The invention provides a method for producing lithium manganate. The method comprises the following steps of: mixing electrolytic manganese dioxide and a lithium-containing compound by adopting a dry method, wherein a molar ratio of Mn:Li is 2:1.08; heating the mixed raw materials to the temperature of 550-650 DEG C, and keeping the temperature for 1-2 hours; adding an adhesive into the pre-sintered materials, pressing the materials into blocks by using a roller press, cutting the blocks into the required size according to the size of a burning plate, thus obtaining material blocks to be burned; stacking the blocks on the burning plate, sintering the blocks in a calcining kiln, wherein the sintering temperature is 750-850 DEG C; keeping the temperature for 3-5 hours, naturally reducing the temperature, and finishing the sintering process; and finally, crushing the blocks by adopting a rolling machine, thus obtaining a finished product. The lithium manganate material is pressed and sintered, relevant parameters in the preparation process are optimized, the sintering time of the lithium manganate is shortened, lithium volatilization in the sintering process is reduced, the resources and material cost are saved, and the yield is increased.

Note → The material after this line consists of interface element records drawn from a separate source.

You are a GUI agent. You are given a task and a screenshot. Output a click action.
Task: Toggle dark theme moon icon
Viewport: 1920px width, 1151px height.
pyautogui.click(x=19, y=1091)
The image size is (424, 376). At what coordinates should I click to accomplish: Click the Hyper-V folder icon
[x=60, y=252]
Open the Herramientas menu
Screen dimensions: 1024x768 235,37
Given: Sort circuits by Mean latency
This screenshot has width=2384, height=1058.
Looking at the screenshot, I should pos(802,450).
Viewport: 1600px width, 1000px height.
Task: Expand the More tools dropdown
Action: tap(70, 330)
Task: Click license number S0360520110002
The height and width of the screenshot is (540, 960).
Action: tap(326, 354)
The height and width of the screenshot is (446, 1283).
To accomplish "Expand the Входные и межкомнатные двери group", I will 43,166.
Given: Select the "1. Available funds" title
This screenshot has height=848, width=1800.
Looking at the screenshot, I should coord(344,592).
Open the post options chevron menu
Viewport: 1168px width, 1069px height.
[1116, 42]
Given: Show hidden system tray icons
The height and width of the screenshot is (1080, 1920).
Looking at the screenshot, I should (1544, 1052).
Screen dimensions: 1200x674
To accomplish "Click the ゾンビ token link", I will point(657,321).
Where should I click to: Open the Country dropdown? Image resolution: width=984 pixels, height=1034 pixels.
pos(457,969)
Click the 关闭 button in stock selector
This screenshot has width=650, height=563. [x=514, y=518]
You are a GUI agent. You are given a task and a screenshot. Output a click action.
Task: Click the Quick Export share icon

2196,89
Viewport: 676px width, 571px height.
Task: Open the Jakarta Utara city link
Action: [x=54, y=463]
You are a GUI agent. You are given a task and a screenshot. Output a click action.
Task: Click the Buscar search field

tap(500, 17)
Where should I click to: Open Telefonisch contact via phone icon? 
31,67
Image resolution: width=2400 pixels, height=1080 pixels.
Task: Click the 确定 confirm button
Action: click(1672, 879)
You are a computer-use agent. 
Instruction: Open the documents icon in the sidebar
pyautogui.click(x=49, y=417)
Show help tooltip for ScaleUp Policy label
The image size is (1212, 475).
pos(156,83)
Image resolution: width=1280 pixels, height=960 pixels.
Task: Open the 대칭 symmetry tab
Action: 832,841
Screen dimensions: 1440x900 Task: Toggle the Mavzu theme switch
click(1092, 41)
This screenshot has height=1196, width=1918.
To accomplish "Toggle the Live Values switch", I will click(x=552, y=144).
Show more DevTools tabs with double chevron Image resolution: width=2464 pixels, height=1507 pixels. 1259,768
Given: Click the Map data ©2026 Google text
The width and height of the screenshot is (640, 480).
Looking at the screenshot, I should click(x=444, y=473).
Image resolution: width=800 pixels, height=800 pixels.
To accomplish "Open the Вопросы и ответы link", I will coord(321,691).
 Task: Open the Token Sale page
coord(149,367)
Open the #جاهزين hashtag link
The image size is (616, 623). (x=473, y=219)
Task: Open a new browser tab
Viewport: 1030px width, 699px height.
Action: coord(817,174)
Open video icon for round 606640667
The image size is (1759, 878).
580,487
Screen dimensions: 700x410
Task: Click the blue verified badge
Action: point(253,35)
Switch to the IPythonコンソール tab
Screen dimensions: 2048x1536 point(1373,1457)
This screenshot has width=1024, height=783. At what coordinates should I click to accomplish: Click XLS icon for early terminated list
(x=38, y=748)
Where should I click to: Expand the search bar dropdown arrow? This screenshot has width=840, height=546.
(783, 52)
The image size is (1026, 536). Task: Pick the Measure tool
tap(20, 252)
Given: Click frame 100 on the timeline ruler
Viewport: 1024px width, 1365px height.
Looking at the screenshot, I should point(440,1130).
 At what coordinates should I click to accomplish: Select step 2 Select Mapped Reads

The invention provides a graphene / polyaniline / sulfur composite material and a preparation method thereof, a lithium sulfur battery cathode and a lithium sulfur battery. The graphene / polyaniline / sulfur composite material takes polyaniline / sulfur nano-particles as base bodies and packages and reduces graphene nanosheets in situ. The graphene / polyaniline / sulfur composite cathode material preparation method comprises preparing polyaniline / sulfur nano-particles, carrying out oxidation grapheme package to the polyaniline / sulfur nano-particles, carrying out water heat treatment to the packaged material. The lithium sulfur battery cathode and the lithium sulfur battery all contain the graphene packaged polyaniline / sulfur composite cathode material which endows good cycle performance and rate capability to the lithium sulfur battery. The graphene / polyaniline / sulfur composite cathode material has excellent conductivity and structure stability, is simple in preparation method and is suitable for industrial production.

The invention provides a preparation method of an electrode plate, the electrode plate and a secondary battery, and the preparation method comprises the following steps: S1, mixing and dispersing an electrode active material, a binder, a conductive agent and a solvent to prepare slurry with the solid content of 30-90%; s2, concentrated solvent removal is conducted on the slurry obtained in the step S1, and powder with the solid content being 90% or above is obtained; and S3, pressing the powder obtained in the step S2 to at least one surface of a current collector through dry-method compounding equipment to obtain the electrode plate. Compared with the prior art, the preparation method provided by the invention adopts a dry-wet combined process to prepare the thick electrode, ensures that the slurry is uniformly dispersed on the current collector, and greatly reduces the transmission difference between electrons and ions, thereby ensuring the capacity and rate capability of the battery.